* THE DATA *
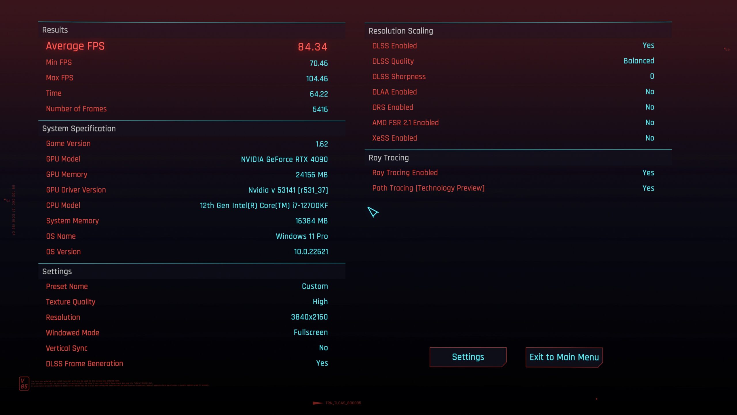Expand Resolution Scaling section
Image resolution: width=737 pixels, height=415 pixels.
point(400,30)
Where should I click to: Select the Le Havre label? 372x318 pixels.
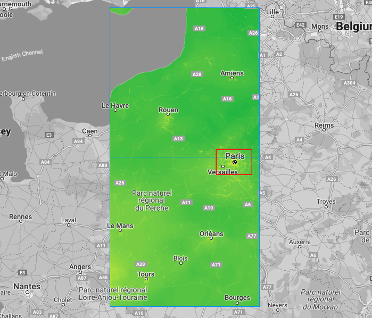point(115,105)
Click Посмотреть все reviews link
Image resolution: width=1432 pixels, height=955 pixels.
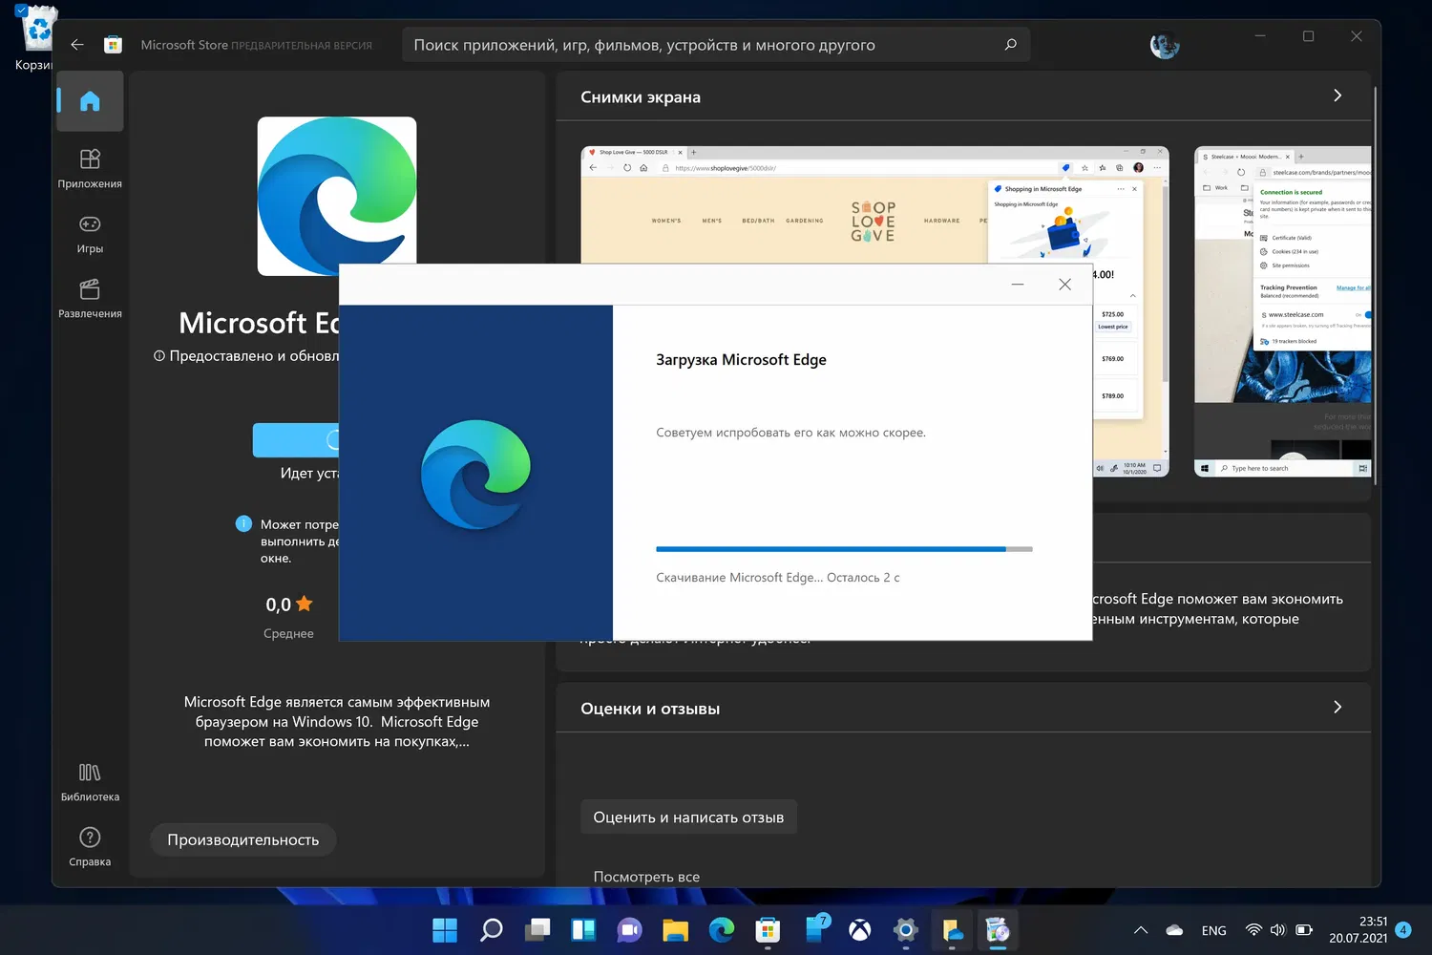point(646,877)
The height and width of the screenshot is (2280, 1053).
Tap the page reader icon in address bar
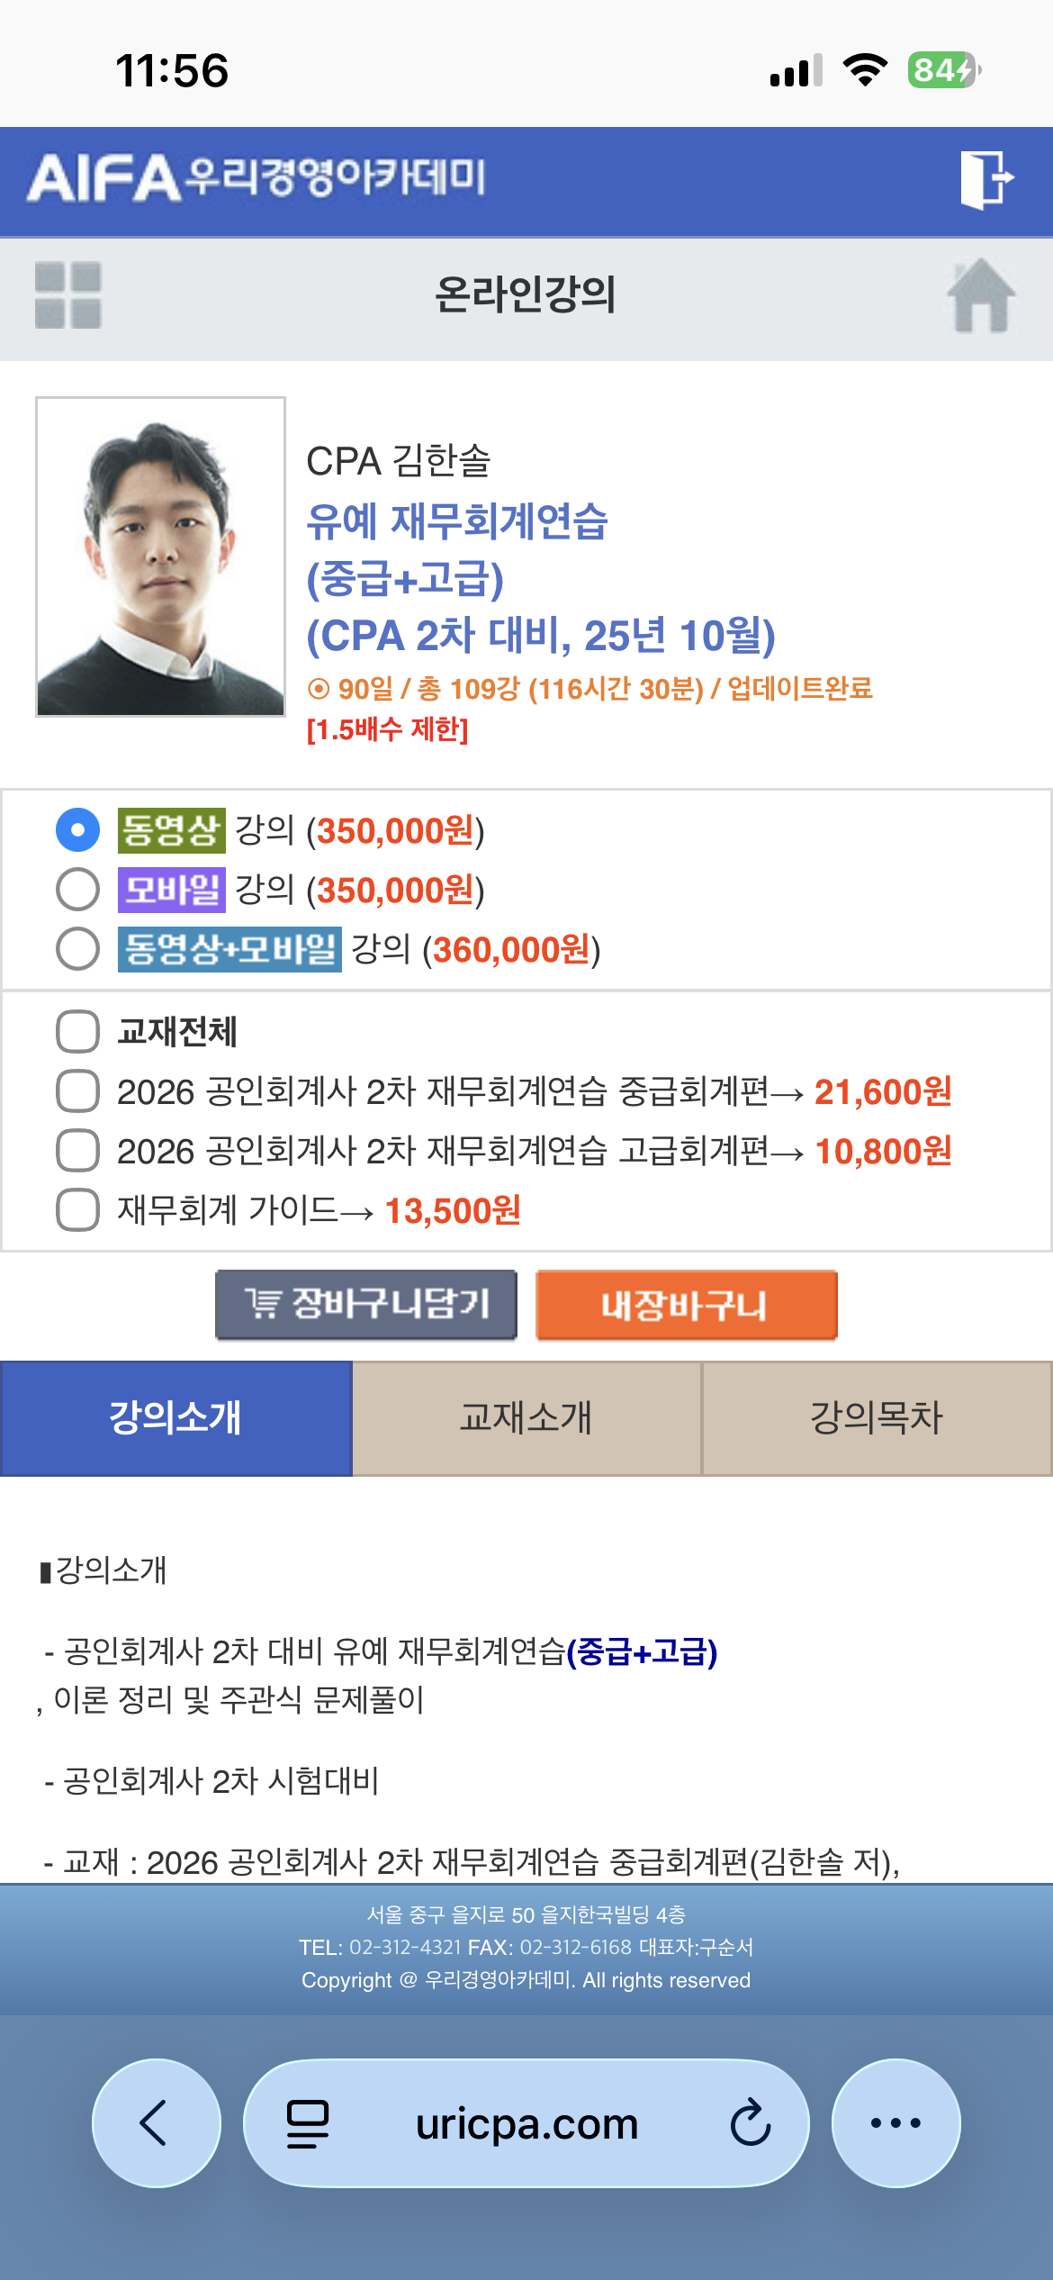pos(307,2122)
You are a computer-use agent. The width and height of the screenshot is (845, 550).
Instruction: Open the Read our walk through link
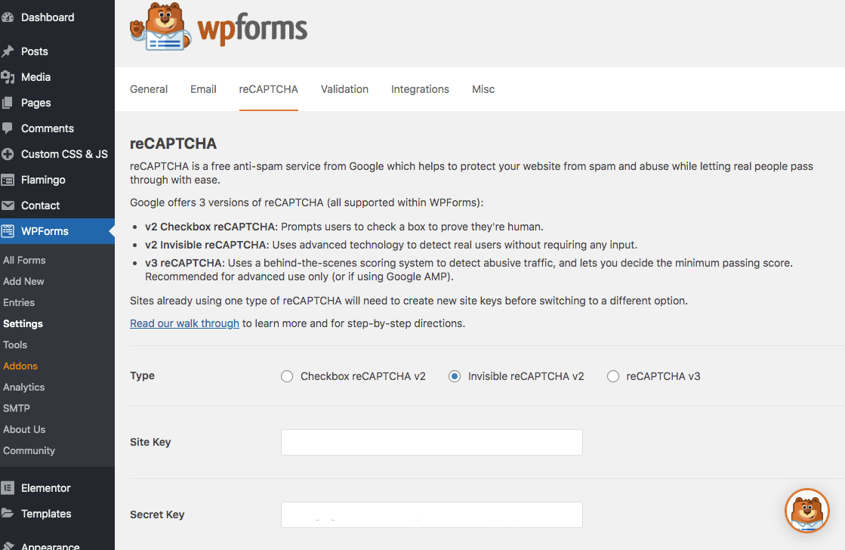pyautogui.click(x=184, y=323)
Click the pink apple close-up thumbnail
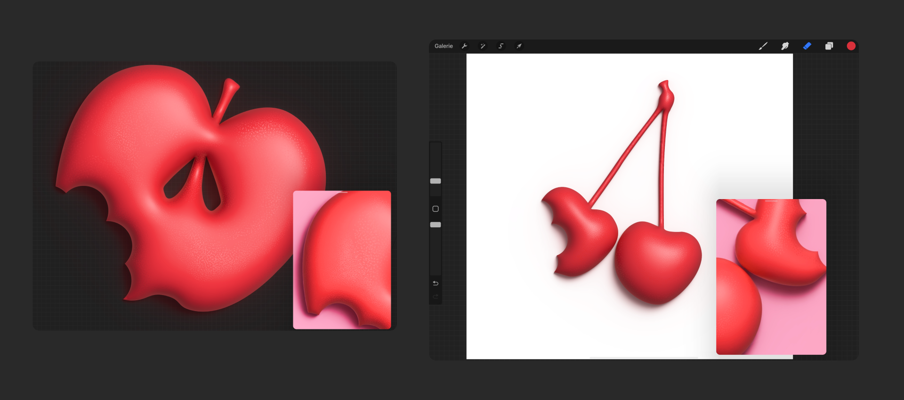The image size is (904, 400). (342, 260)
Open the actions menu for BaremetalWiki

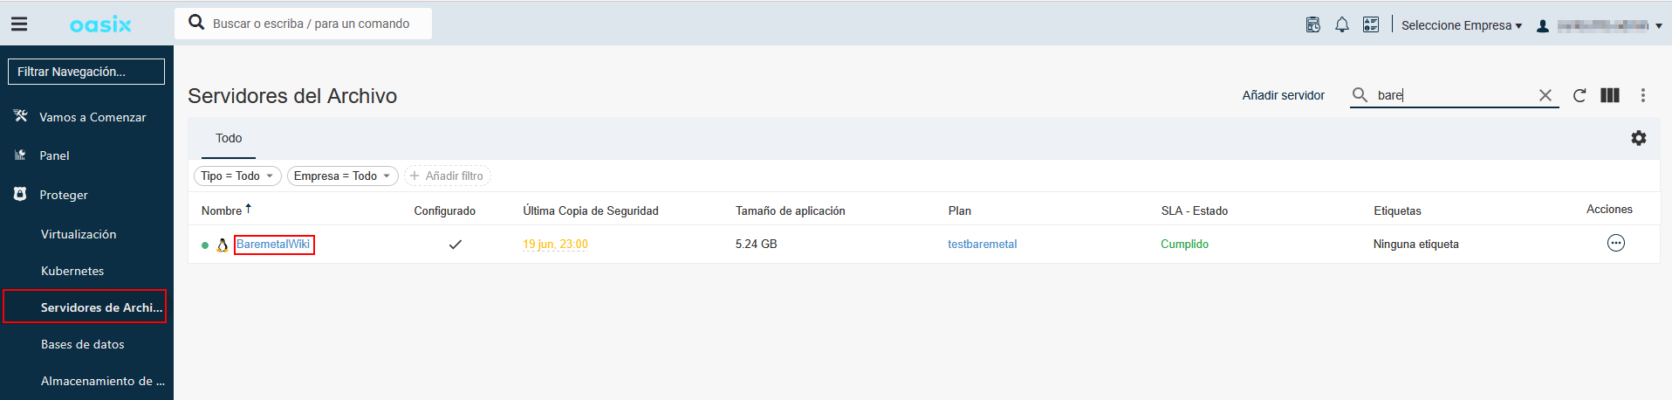[x=1616, y=244]
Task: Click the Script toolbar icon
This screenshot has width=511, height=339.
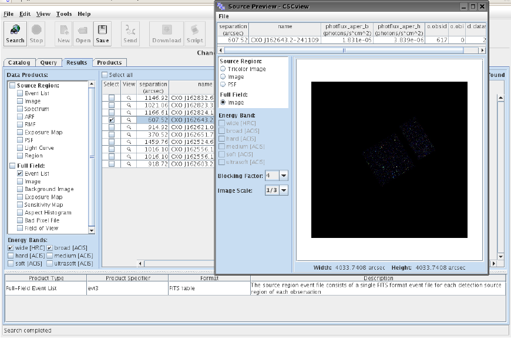Action: pos(194,33)
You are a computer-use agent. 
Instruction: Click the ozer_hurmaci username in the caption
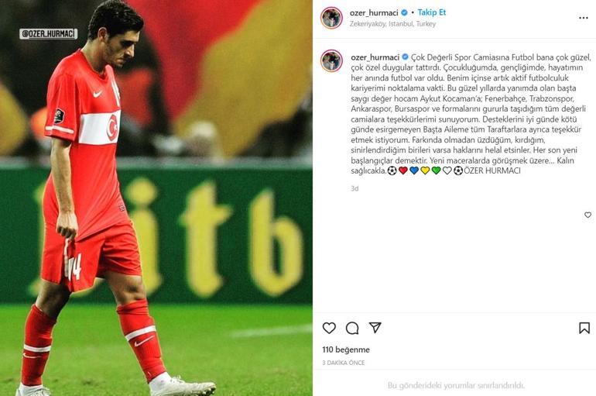375,57
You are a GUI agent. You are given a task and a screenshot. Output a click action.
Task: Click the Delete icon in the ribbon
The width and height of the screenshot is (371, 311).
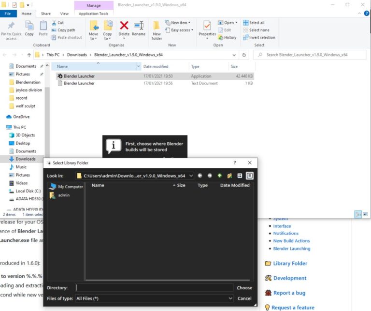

* WHAT IS NEEDED *
Everything from the line with "Instruction: Click the" through the final line of the records above should be written out exactly, minus the pictures.

* REPLY *
Instruction: Click the ozer_hurmaci username in the caption
375,57
You are a GUI agent. You are given a task and a screenshot. Output a click action.
Task: Click the Delete icon in the ribbon
The width and height of the screenshot is (371, 311).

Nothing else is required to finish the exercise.